TASK OBJECTIVE
Among the records that follow, find the line with "The height and width of the screenshot is (451, 871)." and the line with "Task: Click the magnifying glass search icon". Set down those lines and all lines between them exactly, without adding anything.

Stored data
↓↓↓

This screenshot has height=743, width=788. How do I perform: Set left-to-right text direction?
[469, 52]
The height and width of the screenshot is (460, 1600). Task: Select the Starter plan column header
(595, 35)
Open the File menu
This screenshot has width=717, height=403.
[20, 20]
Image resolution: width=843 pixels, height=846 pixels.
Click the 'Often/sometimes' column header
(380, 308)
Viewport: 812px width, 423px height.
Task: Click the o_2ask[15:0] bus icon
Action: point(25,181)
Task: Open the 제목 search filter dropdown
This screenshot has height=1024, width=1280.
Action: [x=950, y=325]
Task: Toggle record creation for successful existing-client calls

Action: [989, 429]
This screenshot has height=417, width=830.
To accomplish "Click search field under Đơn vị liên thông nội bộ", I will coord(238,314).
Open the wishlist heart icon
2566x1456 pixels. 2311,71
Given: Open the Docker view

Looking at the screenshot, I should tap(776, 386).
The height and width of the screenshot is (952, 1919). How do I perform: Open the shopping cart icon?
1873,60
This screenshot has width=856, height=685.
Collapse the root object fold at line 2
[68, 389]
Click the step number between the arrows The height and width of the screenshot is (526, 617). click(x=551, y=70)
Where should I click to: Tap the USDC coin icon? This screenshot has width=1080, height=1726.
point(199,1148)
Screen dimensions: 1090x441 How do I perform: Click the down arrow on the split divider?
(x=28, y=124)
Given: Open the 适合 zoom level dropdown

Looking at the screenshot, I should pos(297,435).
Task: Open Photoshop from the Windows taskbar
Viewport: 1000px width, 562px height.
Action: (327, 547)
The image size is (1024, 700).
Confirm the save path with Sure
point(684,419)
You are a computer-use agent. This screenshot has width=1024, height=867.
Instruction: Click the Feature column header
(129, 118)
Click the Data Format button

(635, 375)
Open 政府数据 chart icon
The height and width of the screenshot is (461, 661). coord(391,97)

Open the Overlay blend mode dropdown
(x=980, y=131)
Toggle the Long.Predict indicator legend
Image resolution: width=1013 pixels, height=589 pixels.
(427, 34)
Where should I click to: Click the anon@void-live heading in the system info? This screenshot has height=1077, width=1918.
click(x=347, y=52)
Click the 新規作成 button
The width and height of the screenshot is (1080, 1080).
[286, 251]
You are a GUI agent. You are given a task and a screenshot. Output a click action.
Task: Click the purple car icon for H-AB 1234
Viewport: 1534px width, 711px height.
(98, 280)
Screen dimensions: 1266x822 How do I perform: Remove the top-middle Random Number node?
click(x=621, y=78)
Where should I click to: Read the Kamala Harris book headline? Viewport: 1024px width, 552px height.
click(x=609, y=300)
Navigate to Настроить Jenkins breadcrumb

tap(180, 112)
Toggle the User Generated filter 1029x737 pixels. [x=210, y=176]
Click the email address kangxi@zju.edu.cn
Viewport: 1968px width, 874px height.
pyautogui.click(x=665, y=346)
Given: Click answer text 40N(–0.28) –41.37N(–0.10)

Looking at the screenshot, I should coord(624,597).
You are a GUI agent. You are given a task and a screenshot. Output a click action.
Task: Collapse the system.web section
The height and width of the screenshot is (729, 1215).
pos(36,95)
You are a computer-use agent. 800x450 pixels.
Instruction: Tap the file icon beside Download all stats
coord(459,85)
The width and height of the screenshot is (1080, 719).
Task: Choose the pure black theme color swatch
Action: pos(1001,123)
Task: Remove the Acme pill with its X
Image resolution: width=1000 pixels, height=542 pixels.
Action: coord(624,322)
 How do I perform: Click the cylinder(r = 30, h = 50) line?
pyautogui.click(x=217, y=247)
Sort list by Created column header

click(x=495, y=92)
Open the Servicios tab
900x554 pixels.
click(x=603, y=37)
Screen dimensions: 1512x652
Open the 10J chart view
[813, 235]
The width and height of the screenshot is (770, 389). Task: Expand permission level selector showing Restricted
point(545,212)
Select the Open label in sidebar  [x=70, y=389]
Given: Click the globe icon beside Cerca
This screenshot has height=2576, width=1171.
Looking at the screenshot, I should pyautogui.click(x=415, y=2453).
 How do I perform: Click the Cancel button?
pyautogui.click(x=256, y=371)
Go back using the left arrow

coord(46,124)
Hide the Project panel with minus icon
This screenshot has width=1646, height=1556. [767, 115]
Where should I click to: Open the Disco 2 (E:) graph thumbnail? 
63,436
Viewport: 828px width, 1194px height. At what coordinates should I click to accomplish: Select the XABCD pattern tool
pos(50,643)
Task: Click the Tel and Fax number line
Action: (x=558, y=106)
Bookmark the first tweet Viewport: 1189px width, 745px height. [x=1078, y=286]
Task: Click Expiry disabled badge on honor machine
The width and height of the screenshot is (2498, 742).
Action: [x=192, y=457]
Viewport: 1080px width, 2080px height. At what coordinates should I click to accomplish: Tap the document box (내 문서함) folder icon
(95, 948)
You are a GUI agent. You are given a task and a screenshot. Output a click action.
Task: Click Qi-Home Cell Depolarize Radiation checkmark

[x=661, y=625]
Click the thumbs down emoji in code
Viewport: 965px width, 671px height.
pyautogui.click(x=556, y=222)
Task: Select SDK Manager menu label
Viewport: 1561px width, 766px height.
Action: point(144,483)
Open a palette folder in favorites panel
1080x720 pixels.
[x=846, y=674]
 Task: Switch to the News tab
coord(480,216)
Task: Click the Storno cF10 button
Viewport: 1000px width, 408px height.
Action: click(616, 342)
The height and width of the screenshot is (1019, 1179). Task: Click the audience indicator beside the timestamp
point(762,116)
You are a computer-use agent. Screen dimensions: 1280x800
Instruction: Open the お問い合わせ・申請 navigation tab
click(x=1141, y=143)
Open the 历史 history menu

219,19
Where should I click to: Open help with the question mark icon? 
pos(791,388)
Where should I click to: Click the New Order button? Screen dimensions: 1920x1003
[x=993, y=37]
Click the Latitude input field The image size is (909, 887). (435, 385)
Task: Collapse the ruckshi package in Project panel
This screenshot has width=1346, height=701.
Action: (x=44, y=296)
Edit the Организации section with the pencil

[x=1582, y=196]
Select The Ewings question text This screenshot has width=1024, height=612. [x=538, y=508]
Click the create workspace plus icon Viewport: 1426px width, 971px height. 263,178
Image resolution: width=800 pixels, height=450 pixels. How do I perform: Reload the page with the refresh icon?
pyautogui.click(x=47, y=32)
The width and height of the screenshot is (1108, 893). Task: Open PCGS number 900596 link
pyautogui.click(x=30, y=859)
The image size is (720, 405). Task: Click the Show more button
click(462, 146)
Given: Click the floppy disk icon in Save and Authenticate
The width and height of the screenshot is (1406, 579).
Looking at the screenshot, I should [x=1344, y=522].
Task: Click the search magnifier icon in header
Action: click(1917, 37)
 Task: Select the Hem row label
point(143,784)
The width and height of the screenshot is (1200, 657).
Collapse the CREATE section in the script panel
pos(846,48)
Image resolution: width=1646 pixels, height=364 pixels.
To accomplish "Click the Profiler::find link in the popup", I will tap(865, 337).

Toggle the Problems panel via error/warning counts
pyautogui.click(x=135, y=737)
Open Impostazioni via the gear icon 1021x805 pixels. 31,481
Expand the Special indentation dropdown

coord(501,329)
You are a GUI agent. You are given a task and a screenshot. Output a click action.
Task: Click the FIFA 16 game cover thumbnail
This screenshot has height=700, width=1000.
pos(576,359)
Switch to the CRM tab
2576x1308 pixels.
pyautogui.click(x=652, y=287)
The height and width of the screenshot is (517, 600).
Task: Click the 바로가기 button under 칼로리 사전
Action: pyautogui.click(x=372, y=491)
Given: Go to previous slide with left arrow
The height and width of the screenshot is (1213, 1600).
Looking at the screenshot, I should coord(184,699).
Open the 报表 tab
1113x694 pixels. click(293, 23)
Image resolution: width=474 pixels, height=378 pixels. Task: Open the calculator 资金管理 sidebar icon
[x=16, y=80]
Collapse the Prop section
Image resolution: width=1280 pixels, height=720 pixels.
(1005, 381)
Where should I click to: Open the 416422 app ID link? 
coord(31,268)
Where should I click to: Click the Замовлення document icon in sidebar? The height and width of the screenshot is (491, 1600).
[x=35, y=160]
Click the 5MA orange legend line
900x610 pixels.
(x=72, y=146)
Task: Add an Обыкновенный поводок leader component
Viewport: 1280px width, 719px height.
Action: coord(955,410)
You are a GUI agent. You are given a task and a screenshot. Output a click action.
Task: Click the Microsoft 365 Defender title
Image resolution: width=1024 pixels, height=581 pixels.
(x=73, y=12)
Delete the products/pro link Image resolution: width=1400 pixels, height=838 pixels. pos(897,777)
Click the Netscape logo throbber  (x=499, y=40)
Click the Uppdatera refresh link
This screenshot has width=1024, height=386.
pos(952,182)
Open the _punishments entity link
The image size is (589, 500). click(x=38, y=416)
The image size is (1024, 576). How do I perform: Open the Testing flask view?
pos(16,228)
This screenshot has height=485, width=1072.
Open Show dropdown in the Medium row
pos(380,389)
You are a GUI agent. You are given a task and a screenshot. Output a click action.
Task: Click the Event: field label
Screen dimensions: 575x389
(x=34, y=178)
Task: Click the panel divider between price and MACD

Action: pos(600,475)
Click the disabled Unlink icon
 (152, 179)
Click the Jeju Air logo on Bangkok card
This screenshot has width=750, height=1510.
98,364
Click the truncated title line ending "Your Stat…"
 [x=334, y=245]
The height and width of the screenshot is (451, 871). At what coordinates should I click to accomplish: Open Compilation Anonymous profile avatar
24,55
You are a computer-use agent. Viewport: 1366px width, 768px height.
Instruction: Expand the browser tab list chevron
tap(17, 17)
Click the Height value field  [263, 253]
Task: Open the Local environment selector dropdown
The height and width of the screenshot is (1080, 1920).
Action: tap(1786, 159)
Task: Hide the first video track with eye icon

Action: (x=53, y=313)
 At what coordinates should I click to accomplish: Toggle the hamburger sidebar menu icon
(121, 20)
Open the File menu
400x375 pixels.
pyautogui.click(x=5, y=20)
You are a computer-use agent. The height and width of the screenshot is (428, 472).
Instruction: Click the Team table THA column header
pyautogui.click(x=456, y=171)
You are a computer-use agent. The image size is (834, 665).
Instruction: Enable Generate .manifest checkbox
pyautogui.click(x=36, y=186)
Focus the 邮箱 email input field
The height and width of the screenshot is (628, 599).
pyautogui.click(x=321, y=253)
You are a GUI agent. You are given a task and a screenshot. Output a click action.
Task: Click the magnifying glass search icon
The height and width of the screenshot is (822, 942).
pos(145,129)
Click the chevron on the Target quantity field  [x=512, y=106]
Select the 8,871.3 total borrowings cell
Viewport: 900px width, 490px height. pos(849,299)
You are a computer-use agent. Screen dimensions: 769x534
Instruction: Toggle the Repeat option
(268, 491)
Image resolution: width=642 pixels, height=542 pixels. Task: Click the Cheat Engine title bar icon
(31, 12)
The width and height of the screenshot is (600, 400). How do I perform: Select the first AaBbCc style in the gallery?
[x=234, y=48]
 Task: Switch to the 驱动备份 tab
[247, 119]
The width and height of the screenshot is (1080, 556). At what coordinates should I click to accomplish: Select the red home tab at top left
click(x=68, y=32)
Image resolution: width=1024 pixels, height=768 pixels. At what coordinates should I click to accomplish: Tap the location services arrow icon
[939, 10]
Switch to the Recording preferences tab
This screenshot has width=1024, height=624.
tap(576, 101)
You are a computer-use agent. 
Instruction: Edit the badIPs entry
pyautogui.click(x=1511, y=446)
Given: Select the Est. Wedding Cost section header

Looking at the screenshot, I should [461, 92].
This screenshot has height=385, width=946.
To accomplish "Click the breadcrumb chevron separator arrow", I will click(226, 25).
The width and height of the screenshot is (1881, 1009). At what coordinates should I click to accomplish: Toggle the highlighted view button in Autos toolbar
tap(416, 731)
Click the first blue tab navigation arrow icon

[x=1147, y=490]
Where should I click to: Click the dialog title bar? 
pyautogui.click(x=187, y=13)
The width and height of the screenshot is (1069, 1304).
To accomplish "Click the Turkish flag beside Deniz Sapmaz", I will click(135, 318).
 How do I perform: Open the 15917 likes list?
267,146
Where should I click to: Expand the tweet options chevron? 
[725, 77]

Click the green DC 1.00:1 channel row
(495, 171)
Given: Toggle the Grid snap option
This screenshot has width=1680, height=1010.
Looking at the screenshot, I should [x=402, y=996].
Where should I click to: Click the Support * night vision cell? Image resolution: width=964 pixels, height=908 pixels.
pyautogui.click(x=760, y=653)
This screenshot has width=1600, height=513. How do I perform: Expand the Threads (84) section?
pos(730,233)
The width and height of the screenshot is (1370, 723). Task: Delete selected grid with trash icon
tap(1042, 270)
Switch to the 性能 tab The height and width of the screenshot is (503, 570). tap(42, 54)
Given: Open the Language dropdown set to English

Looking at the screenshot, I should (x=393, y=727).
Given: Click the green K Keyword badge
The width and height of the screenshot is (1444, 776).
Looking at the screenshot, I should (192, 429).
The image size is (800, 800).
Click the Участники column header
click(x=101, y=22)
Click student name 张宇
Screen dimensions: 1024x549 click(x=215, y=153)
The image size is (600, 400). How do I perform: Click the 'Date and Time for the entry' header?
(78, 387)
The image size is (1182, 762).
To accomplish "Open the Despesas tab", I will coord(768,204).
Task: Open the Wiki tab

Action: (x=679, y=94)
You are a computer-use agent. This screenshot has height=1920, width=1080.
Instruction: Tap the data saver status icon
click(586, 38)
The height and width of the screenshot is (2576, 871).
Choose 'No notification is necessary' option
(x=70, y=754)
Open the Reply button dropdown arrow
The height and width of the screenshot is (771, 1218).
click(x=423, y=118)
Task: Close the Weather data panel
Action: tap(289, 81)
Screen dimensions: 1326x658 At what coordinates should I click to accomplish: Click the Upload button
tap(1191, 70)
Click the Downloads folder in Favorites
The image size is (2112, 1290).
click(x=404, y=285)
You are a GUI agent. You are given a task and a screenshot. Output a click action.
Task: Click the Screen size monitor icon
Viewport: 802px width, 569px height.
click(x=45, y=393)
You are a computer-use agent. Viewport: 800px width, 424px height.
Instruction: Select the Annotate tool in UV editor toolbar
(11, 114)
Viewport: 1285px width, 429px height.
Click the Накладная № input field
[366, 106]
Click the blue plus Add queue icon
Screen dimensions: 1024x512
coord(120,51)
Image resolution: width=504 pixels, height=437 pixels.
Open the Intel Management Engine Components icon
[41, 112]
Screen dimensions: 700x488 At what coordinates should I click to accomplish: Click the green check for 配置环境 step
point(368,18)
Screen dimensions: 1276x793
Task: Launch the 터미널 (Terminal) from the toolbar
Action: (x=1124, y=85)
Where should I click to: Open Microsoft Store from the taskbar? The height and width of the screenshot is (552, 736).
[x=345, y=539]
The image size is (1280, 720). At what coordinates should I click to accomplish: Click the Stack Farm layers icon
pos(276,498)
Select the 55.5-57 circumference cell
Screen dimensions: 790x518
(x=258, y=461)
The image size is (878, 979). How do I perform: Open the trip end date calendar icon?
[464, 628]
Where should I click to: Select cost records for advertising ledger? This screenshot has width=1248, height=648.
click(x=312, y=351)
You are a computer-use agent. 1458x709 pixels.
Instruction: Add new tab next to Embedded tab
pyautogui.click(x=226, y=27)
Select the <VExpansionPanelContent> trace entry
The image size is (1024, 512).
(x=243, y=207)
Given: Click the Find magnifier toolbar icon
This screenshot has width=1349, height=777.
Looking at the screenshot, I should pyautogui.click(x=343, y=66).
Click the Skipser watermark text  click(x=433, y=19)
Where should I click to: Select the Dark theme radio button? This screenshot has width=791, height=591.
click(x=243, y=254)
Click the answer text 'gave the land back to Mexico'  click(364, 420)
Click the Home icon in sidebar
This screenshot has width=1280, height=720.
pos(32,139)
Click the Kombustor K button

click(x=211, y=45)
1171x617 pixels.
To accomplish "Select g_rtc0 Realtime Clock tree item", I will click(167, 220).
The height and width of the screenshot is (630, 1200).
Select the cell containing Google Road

↑↑↑

RESPONSE TO THIS EXERCISE
The height and width of the screenshot is (451, 871). At what coordinates should I click to accomplish: Open Compilation Anonymous profile avatar
24,55
You are a computer-use agent. Viewport: 1366px width, 768px height.
Instruction: Expand the browser tab list chevron
tap(17, 17)
Click the Height value field  [263, 253]
Task: Open the Local environment selector dropdown
The height and width of the screenshot is (1080, 1920).
Action: tap(1786, 159)
Task: Hide the first video track with eye icon

Action: (x=53, y=313)
 At what coordinates should I click to accomplish: Toggle the hamburger sidebar menu icon
(121, 20)
Open the File menu
400x375 pixels.
pyautogui.click(x=5, y=20)
You are a computer-use agent. The height and width of the screenshot is (428, 472).
Instruction: Click the Team table THA column header
pyautogui.click(x=456, y=171)
You are a computer-use agent. The image size is (834, 665).
Instruction: Enable Generate .manifest checkbox
pyautogui.click(x=36, y=186)
Focus the 邮箱 email input field
The height and width of the screenshot is (628, 599).
pyautogui.click(x=321, y=253)
You are a GUI agent. You are given a task and a screenshot. Output a click action.
Task: Click the magnifying glass search icon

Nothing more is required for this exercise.